# Stated exercise
Rewrite all of the rows with each occurrence of "Identify the location of" changed to "Determine the position of" and everything else left unchanged.

** Start Rows **

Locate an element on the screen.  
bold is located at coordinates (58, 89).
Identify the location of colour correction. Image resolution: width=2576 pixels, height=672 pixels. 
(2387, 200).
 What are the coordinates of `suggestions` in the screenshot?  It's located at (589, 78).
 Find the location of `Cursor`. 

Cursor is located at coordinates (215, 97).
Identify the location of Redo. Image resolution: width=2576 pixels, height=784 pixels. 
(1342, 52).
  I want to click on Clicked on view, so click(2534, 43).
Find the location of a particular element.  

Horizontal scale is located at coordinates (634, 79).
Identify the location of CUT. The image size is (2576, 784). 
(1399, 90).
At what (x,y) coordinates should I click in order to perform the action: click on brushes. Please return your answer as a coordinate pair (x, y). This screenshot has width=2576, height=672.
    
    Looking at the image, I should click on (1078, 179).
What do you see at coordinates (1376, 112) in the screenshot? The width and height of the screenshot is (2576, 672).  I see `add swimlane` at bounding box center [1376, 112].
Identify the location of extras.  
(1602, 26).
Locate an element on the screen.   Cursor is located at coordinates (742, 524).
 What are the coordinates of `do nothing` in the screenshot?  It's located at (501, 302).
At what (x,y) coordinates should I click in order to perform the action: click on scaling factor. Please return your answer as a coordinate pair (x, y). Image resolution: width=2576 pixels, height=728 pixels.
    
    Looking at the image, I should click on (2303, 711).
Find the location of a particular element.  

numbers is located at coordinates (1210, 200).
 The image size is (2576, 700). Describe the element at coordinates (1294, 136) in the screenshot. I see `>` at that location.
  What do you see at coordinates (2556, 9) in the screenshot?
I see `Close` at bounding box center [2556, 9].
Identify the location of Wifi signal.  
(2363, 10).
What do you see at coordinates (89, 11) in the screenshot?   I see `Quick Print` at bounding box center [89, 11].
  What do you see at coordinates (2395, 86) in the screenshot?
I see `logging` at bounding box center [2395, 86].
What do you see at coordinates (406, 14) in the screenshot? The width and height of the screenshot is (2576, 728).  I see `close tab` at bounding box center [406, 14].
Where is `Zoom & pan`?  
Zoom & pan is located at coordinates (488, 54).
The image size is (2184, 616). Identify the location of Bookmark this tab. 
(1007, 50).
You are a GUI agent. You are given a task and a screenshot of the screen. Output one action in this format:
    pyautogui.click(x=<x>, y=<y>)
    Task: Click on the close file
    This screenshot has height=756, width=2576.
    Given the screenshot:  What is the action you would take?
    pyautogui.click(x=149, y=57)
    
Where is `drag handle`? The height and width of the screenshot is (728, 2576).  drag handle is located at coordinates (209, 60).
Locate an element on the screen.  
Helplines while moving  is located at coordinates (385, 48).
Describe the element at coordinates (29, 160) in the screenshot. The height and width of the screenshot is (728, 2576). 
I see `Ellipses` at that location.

** End Rows **

# The reply
Locate an element on the screen.  
bold is located at coordinates (58, 89).
Determine the position of colour correction. Image resolution: width=2576 pixels, height=672 pixels. 
(2387, 200).
 What are the coordinates of `suggestions` in the screenshot?  It's located at (589, 78).
 Find the location of `Cursor`. 

Cursor is located at coordinates (215, 97).
Determine the position of Redo. Image resolution: width=2576 pixels, height=784 pixels. 
(1342, 52).
  I want to click on Clicked on view, so click(2534, 43).
Find the location of a particular element.  

Horizontal scale is located at coordinates (634, 79).
Determine the position of CUT. The image size is (2576, 784). 
(1399, 90).
At what (x,y) coordinates should I click in order to perform the action: click on brushes. Please return your answer as a coordinate pair (x, y). This screenshot has width=2576, height=672.
    
    Looking at the image, I should click on (1078, 179).
What do you see at coordinates (1376, 112) in the screenshot? The width and height of the screenshot is (2576, 672).  I see `add swimlane` at bounding box center [1376, 112].
Determine the position of extras.  
(1602, 26).
Locate an element on the screen.   Cursor is located at coordinates (742, 524).
 What are the coordinates of `do nothing` in the screenshot?  It's located at (501, 302).
At what (x,y) coordinates should I click in order to perform the action: click on scaling factor. Please return your answer as a coordinate pair (x, y). Image resolution: width=2576 pixels, height=728 pixels.
    
    Looking at the image, I should click on (2303, 711).
Find the location of a particular element.  

numbers is located at coordinates (1210, 200).
 The image size is (2576, 700). Describe the element at coordinates (1294, 136) in the screenshot. I see `>` at that location.
  What do you see at coordinates (2556, 9) in the screenshot?
I see `Close` at bounding box center [2556, 9].
Determine the position of Wifi signal.  
(2363, 10).
What do you see at coordinates (89, 11) in the screenshot?   I see `Quick Print` at bounding box center [89, 11].
  What do you see at coordinates (2395, 86) in the screenshot?
I see `logging` at bounding box center [2395, 86].
What do you see at coordinates (406, 14) in the screenshot? The width and height of the screenshot is (2576, 728).  I see `close tab` at bounding box center [406, 14].
Where is `Zoom & pan`?  
Zoom & pan is located at coordinates (488, 54).
The image size is (2184, 616). Determine the position of Bookmark this tab. 
(1007, 50).
You are a GUI agent. You are given a task and a screenshot of the screen. Output one action in this format:
    pyautogui.click(x=<x>, y=<y>)
    Task: Click on the close file
    This screenshot has height=756, width=2576.
    Given the screenshot:  What is the action you would take?
    pyautogui.click(x=149, y=57)
    
Where is `drag handle`? The height and width of the screenshot is (728, 2576).  drag handle is located at coordinates (209, 60).
Locate an element on the screen.  
Helplines while moving  is located at coordinates (385, 48).
Describe the element at coordinates (29, 160) in the screenshot. The height and width of the screenshot is (728, 2576). 
I see `Ellipses` at that location.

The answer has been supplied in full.